Come al solito non ho saputo rispondere, un po’ per la paura che tu mi incuti, un po’ perché, per motivare questa paura, occorrono troppi particolari che non saprei cucire in un discorso. E se ora provo a risponderti per iscritto, anche questa risposta sarà in completissima, poiché pur scrivendo mi sento impedito dalla paura e dalle sue conseguenze, e perché la vastità dell’argomento, supera di molto la mia memoria e la mia intelligenza.”

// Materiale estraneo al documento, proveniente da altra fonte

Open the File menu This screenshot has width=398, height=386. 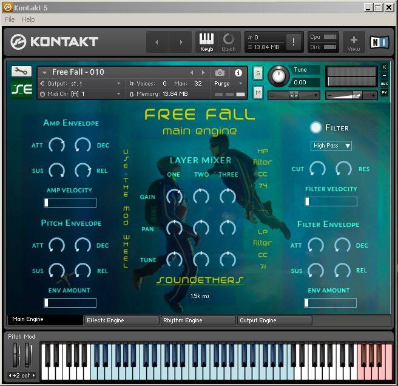(10, 19)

Lettera al padre, Franz Kafka
Sono davvero intense le parole che il giovane Kafka rivolge al suo papà, con il quale sembra non essersi mai sviluppato un rapporto intimo e confidenziale. Nel suo pensiero, in verità, è condensato l’atteggiamento usuale che spesso caratterizza il rapporto tra i figli e questa figura genitoriale tanto importante quanto schiva e, spesso, circondate dal classico timore reverenziale.
Da sempre considerato membro autoritario della famiglia al quale portare rispetto ed ubbidienza, il padre ha dovuto rinunciare, per assolvere il suo ruolo educativo, ad instaurare un rapporto più emotivo con i propri figli. Dovendo provvedere alle necessità più strettamente legate alla sopravvivenza e al sostentamento della famiglia, il suo approccio relazionale si è contraddistinto, nella maggior parte dei casi, per una sfumatura più razionale e utilitaristica. Qui potrete leggere la lettera per esteso.

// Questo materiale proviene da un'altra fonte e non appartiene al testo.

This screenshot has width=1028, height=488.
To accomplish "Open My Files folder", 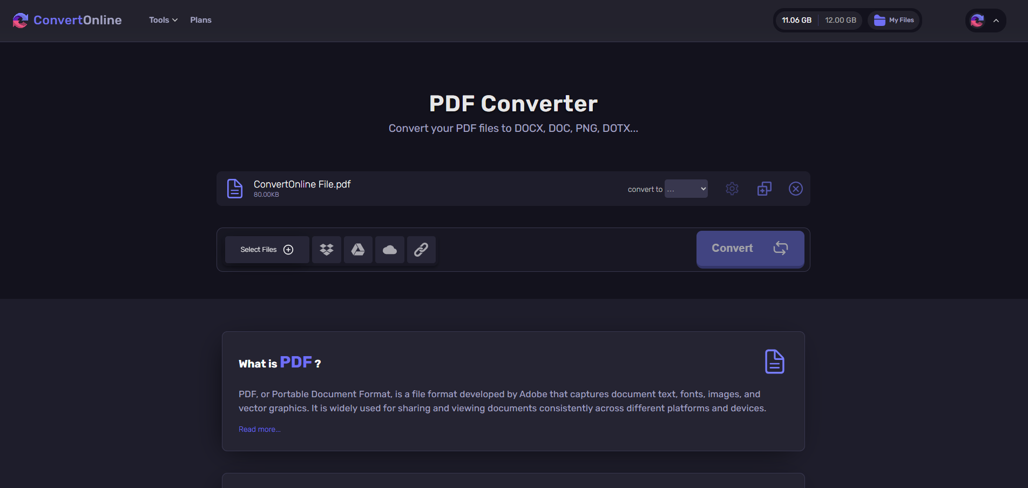I will (894, 21).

In questo estratto Kafka racconta i pochi momenti felici vissuti con il padre:
“Ad esempio quando, nelle estati più calde, subito dopo pranzo ti vedevo addormentarti in negozio, col gomito sullo scrittoio; o quando la Domenica, affaticato, venivi a goderti con noi la frescura estiva; […] o quando durante la mia ultima malattia ti sei avvicinato pian piano a me, nella camera di Ottla, sei rimasto sulla soglia allungando soltanto il collo per vedermi nel letto, e per riguardo ti sei limitato a salutarmi con la mano. In tali occasioni ci si coricava e si piangeva per la felicità, e si piange anche ora che si scrive. Hai anche un modo particolarmente bello, e molto raro a vedersi, di sorridere: placido, contento e promettente, che può rendere felice colui al quale è diretto. Non ricordo che nella mia infanzia mi sia stato espressamente rivolto, ma potrebbe benissimo essere accaduto, infatti perché mai avresti dovuto negarmelo allora, quando ti sembravo ancora innocente ed ero la tua grande speranza? Inoltre anche queste impressioni gradevoli alla lunga non hanno avuto nessun altro effetto se non quello di accrescere il mio senso di colpa e rendermi il mondo ancora più incomprensibile.”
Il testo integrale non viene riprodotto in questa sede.